Among the types of relays, Buchholz relay is used only for oil immersed relay majorly used for power transmission and distribution system, especially for the transformer’s side.

Observe the illustration above to understand what is its operation principle:

• A minor internal fault has occurred inside the transformer, its oil surface will fall caused by accumulation of the gas.
• The float will tilt and contacts (mercury) form a closed connection.
• This closed connection will connect the relay to the alarm circuit.
• The alarm circuit is activated.
• The operators can solve the faults quickly.

Every time a major fault occurs in the transformer (short circuit, grounding faults, etc), the pressure inside the tank is increased rapidly because the level of the oil is reduced rapidly.

The oil then moves to the conductor and causes the lower side flap valve to get deflected. This will close the mercury switch contact and the trip circuit is triggered.

From this operation, the transformer will get disconnected from the supply source.

9. Overload Protection Relay

From the name implies, this relay is used for protection against overload conditions, especially for overcurrent in electrical circuits and motors.

We can find several types of relays for this purpose such as interchangeable heater bimetallic, fixed bimetallic strip type, etc.

We all know that every electric motor has a current limit to prevent its parts being damaged. For this matter, electric motors need to be disconnected from any source when overcurrent occurs.

Before cutting the connection, we need a device to automatically detect this overcurrent as fast as possible. This is where overload detector equipment is installed such as heat operated relay.

This heat operated relay is constructed from a coil which heats the bimetallic strip. This heated strip will release the spring to operate the contact which is connected series with the coil.

The coil will get de-energized when the overcurrent is detected in the load by the detector.

Aside from that, this overload protection relay can detect the motor winding temperature, hence the motor gets protected properly and accurately.
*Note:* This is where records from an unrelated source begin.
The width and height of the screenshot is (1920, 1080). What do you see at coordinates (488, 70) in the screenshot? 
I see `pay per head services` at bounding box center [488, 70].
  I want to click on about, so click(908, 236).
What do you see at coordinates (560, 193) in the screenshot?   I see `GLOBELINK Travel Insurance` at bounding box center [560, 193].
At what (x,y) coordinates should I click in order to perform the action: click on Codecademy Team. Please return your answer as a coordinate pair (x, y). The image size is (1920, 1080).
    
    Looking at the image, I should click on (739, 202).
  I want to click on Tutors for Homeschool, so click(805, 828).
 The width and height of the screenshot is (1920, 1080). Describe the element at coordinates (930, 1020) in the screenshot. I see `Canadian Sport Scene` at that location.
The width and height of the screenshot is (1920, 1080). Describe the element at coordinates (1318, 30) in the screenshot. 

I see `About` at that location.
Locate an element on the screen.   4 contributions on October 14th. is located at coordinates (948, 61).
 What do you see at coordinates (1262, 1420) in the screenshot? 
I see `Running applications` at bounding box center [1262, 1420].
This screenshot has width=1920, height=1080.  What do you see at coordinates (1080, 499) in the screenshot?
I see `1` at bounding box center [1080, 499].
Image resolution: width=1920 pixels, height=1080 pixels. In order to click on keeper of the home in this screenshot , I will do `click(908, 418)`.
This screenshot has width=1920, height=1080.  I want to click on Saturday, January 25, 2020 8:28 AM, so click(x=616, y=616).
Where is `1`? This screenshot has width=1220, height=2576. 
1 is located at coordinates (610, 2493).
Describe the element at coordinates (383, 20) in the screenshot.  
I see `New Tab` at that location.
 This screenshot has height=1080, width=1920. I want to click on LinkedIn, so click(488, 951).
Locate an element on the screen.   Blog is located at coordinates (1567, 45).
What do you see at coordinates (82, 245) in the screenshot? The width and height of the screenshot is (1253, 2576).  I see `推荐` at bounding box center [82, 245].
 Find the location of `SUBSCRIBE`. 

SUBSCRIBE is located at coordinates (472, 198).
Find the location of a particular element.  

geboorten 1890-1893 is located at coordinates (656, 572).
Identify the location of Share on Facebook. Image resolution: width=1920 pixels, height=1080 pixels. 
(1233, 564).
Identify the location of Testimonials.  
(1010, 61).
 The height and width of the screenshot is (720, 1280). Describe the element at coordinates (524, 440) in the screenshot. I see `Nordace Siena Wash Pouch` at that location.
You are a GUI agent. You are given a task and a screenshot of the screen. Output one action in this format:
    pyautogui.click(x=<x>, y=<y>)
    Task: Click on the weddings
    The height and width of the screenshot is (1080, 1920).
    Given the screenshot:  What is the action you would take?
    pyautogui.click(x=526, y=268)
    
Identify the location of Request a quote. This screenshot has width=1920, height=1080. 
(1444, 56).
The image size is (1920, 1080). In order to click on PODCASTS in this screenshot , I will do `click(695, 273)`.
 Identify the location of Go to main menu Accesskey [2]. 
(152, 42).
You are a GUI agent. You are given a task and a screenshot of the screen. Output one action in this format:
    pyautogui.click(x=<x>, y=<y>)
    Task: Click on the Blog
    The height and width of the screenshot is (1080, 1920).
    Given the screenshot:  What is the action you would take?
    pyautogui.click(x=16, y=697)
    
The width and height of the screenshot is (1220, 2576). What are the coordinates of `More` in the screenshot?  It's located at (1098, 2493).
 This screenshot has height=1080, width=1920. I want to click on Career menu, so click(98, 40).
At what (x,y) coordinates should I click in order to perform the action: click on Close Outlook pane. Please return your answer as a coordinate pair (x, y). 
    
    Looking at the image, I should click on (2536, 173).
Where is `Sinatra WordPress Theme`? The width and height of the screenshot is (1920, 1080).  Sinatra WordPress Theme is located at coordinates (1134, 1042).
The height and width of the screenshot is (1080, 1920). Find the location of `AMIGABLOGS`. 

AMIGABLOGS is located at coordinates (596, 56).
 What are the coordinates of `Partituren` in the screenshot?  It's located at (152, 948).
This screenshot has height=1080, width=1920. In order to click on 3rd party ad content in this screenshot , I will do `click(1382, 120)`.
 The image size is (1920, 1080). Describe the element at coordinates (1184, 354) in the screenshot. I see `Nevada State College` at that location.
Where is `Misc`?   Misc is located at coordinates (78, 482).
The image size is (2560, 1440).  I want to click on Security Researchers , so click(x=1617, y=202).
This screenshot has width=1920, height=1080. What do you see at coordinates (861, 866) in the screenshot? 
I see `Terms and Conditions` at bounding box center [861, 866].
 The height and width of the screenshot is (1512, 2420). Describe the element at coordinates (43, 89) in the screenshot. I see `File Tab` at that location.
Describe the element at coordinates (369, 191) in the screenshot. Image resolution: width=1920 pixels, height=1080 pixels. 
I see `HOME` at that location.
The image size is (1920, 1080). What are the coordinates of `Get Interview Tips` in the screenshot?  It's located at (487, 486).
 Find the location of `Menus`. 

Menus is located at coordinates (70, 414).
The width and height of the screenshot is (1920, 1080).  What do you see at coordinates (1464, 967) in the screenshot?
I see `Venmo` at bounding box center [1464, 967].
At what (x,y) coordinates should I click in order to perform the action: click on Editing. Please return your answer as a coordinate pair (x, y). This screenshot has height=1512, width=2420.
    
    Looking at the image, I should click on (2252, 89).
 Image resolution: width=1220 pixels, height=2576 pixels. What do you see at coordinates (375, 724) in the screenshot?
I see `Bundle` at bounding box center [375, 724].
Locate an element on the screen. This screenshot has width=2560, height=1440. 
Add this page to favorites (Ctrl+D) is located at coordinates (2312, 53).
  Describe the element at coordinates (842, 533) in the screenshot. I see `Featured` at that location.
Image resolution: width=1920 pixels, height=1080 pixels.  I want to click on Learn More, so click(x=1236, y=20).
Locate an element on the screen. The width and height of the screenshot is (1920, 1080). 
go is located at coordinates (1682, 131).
10. Inverse Definite Minimum Time Relay (IDMT relay)

From the name implies, this relay works inversely of “something” in the circuit. The IDMT relay generates a definite time-current characteristic with inverse value.

What is the inverse value of operating this relay?

Simply to be told:

• The higher current fault detected in the circuit, the smaller operating time of the relay.
• The lower current fault detected in the circuit, the higher operating time of the relay.
  This is what we call inversely proportional faulty currents with respect to operating time.

This can be done with the help of a magnet core that gets saturated when the current is slightly higher than the pickup current.

What is pickup current?

Pickup current is the value of the current where the actuating value or fault current initiates the relay.

11. Differential Relay

Differential relay uses “differential of values” when controlling signal or operating the relay.

Differential relay is initiated when the difference of the phasor between two or more same electrical parameters exceeds a determined value.

For example, a current differential relay will be initiated when the entering current and leaving current have difference between its magnitude and phase in a protected circuit.

When the relay is in normal condition, it means both entering current and leaving current have equal magnitude and phase.

As soon as the faults occur, the magnitude and phase between these two don’t have equal values.

The relay is connected in some way so that the entering current and leaving current flow through the relay’s operating coil.

The way it is constructed, the coil will be energized when fault occurs caused by the “difference” we mention above.

The relay will activate the circuit breaker and make the circuit trip.

From the illustration above, we understand that a differential relay has two CT (center-tapped) connected to two sides of a power transformer.

The relay will compare the current from both sides and if there is any difference then the relay will start operating.

Of course there is voltage differential relay, its operation is also the same with current differential relay but using voltage as its parameter.